Extrait choisi
Les Chaises d’Eugène Ionesco
Création en coproduction avec le Taps Scala de Strasbourg du 31 mars au 05 avril 2009
Les Chaises » de Ionesco (1951) interroge le sens de la vie, les mystères de la création. Cette pièce n’est pas seulement une œuvre majeure de l’histoire théâtrale du XXe siècle, mais représente une véritable synthèse théâtrale nouvelle, dans le sens de l’exploration de la notion de « farce tragique ».
Le mécanisme théâtral part du comique, du burlesque, tout en semblant naître du comportement même des personnages , puis va en s’amplifiant et brusquement, par son outrance ou son dérèglement, devient tragique. Dans la pièce, nous assistons à ce double mouvement d’accélération et de ralentissement. L’accélération renvoie au « mécanisme ».
L’accélération, symbolisée par le ballet incessant des chaises que l’on apporte de plus en plus rapidement, leur accumulation, leur prolifération, reflète le cauchemar, le délire d’une pseudo civilisation et traduit de manière sensible la dépossession de l’homme, sa perte de contrôle sur le monde et sur lui-même.
« Ce tourbillonnement des chaises exprime l’évanescence, la vacuité du monde qui est là, qui n’est pas là, qui ne sera plus là ». Ionesco
Ionesco ambitionne de créer un théâtre symbolique, mythique, où « l’invisible » (l’endroit de la farce par excellence), devient « visible » (l’endroit du tragique inéluctable).

Énoncé
Recopiez mot pour mot l'intégralité du texte sur Les Chaises de Ionesco. Ces entrées proviennent d'une autre source que le texte.

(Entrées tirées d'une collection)
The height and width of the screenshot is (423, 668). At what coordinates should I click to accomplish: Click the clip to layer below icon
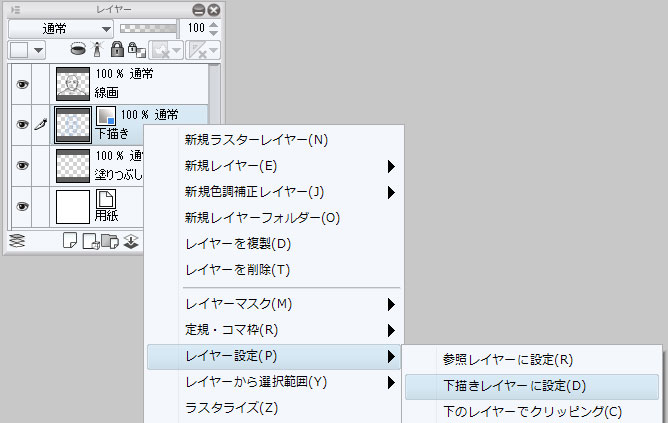pos(78,50)
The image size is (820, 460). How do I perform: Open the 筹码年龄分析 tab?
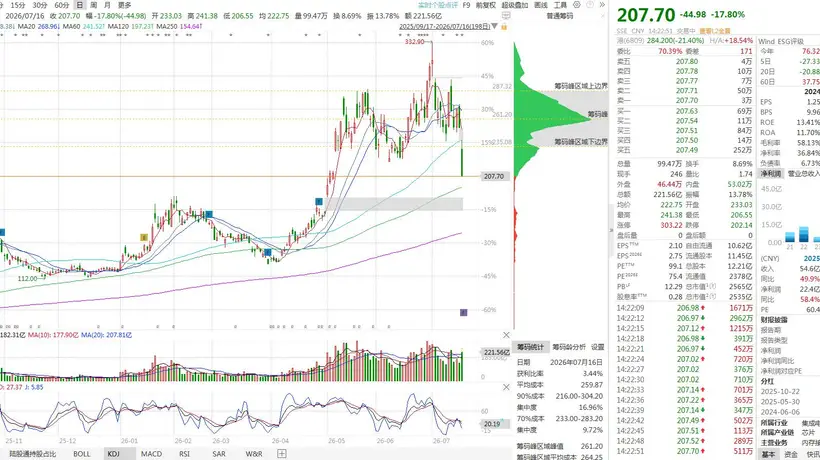[x=569, y=347]
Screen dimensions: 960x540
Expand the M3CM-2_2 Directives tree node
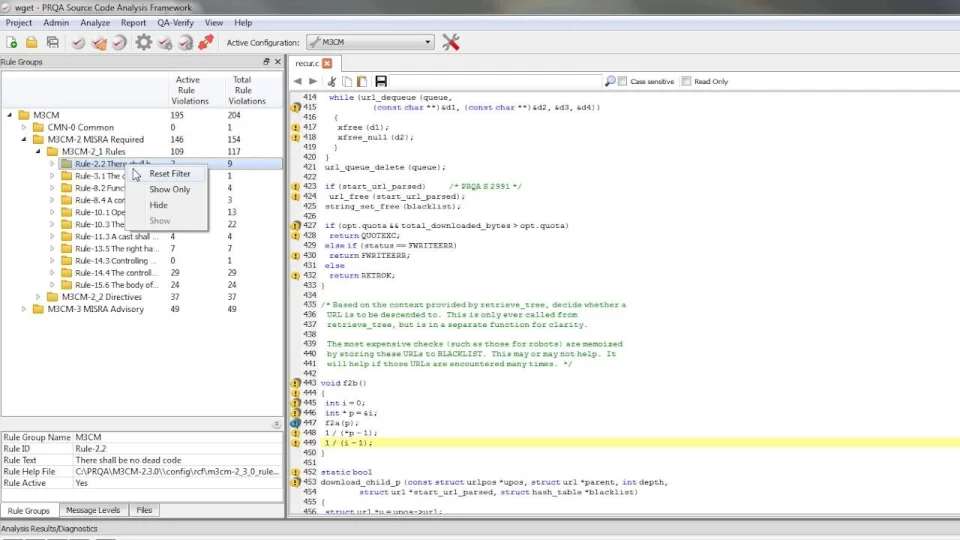39,297
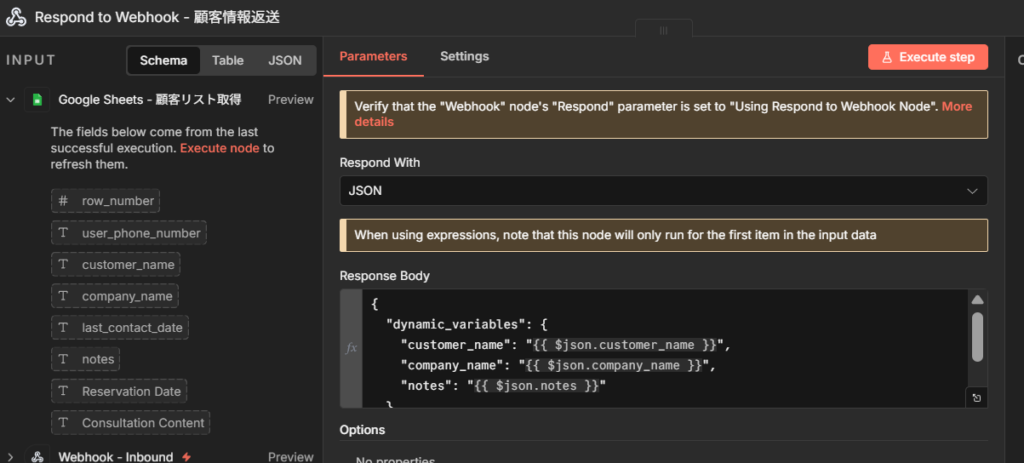Switch input view to Schema

(x=163, y=60)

Réponse
Les Chaises d’Eugène Ionesco
Création en coproduction avec le Taps Scala de Strasbourg du 31 mars au 05 avril 2009
Les Chaises » de Ionesco (1951) interroge le sens de la vie, les mystères de la création. Cette pièce n’est pas seulement une œuvre majeure de l’histoire théâtrale du XXe siècle, mais représente une véritable synthèse théâtrale nouvelle, dans le sens de l’exploration de la notion de « farce tragique ».
Le mécanisme théâtral part du comique, du burlesque, tout en semblant naître du comportement même des personnages , puis va en s’amplifiant et brusquement, par son outrance ou son dérèglement, devient tragique. Dans la pièce, nous assistons à ce double mouvement d’accélération et de ralentissement. L’accélération renvoie au « mécanisme ».
L’accélération, symbolisée par le ballet incessant des chaises que l’on apporte de plus en plus rapidement, leur accumulation, leur prolifération, reflète le cauchemar, le délire d’une pseudo civilisation et traduit de manière sensible la dépossession de l’homme, sa perte de contrôle sur le monde et sur lui-même.
« Ce tourbillonnement des chaises exprime l’évanescence, la vacuité du monde qui est là, qui n’est pas là, qui ne sera plus là ». Ionesco
Ionesco ambitionne de créer un théâtre symbolique, mythique, où « l’invisible » (l’endroit de la farce par excellence), devient « visible » (l’endroit du tragique inéluctable).